begin
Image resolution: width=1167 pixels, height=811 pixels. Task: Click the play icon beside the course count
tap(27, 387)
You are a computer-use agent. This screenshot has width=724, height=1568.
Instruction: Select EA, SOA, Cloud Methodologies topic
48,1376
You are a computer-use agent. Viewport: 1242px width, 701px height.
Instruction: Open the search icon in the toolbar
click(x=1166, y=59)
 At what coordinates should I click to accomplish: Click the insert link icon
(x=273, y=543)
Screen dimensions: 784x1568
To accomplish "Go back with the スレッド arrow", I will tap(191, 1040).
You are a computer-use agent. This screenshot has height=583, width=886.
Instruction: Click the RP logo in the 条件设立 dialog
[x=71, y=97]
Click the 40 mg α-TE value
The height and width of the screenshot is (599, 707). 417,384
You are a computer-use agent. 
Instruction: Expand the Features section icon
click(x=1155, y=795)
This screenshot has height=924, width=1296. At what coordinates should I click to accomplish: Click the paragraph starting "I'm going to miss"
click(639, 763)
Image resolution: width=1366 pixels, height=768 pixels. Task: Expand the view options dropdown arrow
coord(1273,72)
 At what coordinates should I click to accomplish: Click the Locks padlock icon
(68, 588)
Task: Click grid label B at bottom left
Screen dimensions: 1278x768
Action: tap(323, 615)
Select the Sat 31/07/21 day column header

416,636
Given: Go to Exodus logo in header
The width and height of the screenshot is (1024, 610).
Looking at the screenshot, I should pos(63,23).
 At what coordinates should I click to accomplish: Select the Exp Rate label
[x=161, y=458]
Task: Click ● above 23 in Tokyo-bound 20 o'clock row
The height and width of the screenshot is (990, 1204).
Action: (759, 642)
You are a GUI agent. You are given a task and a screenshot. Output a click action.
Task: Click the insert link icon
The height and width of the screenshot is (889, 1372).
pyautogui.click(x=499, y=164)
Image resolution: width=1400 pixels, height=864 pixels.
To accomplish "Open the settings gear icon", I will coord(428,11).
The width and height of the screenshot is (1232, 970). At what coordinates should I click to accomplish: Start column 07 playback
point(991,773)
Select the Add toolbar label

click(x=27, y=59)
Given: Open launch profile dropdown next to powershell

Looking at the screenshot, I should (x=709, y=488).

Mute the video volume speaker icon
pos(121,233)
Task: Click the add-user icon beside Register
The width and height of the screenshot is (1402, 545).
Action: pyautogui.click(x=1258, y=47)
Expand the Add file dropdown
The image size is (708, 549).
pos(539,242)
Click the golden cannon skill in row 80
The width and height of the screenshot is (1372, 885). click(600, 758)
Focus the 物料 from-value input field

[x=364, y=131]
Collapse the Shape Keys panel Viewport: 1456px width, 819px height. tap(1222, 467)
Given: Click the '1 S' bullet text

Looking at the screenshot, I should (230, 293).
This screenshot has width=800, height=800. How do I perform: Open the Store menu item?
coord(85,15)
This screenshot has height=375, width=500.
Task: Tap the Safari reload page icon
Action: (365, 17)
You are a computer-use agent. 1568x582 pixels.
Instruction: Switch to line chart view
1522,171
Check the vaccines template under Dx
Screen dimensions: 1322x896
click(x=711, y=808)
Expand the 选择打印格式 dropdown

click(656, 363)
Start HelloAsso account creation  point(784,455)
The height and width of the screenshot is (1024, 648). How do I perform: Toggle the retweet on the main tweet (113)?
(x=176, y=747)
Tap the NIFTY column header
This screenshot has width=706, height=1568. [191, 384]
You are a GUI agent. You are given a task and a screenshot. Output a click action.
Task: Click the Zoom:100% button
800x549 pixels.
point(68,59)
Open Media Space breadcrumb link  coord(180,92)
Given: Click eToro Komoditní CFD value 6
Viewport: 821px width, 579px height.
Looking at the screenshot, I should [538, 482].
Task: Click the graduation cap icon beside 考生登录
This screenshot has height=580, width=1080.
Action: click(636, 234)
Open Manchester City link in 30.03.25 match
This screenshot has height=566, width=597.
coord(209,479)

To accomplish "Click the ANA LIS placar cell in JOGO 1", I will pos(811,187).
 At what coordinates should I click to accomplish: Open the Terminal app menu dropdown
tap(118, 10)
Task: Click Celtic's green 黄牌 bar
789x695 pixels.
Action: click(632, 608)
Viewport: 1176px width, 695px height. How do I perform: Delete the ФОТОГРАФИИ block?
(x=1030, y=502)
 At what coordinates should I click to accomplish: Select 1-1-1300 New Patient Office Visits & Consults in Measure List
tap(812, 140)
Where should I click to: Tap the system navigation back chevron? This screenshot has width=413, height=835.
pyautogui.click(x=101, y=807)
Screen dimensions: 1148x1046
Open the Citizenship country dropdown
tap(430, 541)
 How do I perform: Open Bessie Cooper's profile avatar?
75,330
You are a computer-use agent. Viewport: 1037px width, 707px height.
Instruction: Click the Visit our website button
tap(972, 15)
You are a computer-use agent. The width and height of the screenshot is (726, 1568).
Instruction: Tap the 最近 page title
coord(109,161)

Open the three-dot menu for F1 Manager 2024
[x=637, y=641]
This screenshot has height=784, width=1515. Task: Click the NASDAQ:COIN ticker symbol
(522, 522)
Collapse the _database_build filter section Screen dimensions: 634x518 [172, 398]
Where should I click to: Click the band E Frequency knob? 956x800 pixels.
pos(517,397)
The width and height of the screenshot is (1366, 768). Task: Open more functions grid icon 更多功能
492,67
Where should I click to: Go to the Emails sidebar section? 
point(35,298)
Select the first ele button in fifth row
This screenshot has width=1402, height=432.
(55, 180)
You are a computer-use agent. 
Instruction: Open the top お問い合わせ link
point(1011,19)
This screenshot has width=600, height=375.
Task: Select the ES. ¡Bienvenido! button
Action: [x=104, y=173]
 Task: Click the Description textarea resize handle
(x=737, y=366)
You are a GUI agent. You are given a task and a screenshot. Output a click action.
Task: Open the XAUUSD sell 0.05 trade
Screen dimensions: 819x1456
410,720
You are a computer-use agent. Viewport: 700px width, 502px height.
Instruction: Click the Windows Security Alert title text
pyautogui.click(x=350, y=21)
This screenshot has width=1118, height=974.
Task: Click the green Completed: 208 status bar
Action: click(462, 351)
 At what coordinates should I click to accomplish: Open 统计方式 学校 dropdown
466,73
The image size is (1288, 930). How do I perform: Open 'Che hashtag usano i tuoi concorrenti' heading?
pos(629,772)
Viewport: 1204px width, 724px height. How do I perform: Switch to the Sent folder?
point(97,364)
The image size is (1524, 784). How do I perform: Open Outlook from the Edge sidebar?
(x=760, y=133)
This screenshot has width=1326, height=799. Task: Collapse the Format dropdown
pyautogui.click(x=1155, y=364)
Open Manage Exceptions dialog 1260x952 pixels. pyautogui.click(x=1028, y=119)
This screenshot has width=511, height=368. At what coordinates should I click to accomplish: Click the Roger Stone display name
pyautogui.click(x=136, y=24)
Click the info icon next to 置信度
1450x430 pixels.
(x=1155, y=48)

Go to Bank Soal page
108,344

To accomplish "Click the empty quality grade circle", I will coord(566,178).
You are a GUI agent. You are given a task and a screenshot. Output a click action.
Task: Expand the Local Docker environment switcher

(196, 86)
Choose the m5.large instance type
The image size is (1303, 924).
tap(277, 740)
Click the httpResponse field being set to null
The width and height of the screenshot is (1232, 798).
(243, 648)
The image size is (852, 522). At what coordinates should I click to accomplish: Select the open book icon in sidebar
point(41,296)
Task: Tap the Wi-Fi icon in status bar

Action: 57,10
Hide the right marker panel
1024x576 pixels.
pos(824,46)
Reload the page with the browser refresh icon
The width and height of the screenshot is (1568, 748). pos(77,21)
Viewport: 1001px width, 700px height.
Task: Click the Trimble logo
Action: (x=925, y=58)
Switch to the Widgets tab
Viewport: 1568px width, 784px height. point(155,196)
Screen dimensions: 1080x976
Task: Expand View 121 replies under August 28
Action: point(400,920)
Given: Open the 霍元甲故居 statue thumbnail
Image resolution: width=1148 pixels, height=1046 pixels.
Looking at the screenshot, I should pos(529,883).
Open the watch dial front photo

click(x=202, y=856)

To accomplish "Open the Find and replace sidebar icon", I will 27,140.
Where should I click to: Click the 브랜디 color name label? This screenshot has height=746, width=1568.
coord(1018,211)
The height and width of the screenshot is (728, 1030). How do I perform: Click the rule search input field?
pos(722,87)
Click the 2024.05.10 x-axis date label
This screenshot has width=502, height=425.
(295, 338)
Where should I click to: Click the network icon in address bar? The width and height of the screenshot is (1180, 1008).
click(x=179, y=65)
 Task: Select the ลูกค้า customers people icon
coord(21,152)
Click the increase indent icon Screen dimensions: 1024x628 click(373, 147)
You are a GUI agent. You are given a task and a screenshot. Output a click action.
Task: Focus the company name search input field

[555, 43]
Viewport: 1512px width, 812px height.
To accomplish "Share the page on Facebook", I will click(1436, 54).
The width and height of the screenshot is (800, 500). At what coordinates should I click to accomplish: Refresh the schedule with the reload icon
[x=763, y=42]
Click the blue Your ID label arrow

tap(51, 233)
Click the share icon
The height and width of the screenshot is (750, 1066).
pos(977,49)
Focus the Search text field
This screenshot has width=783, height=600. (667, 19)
end
AIM >> Starting at the first line of the data and stopping after the line containing "The height and width of the screenshot is (599, 707).", switch "Instruction" to "Goal" everywhere it occurs. Give back only those lines, with nothing else changed.

SOLUTION TO THIS TASK >>
Image resolution: width=1167 pixels, height=811 pixels. Task: Click the play icon beside the course count
tap(27, 387)
You are a computer-use agent. This screenshot has width=724, height=1568.
Goal: Select EA, SOA, Cloud Methodologies topic
48,1376
You are a computer-use agent. Viewport: 1242px width, 701px height.
Goal: Open the search icon in the toolbar
click(x=1166, y=59)
 At what coordinates should I click to accomplish: Click the insert link icon
(x=273, y=543)
Screen dimensions: 784x1568
To accomplish "Go back with the スレッド arrow", I will tap(191, 1040).
You are a computer-use agent. This screenshot has height=583, width=886.
Goal: Click the RP logo in the 条件设立 dialog
[x=71, y=97]
Click the 40 mg α-TE value
The height and width of the screenshot is (599, 707). 417,384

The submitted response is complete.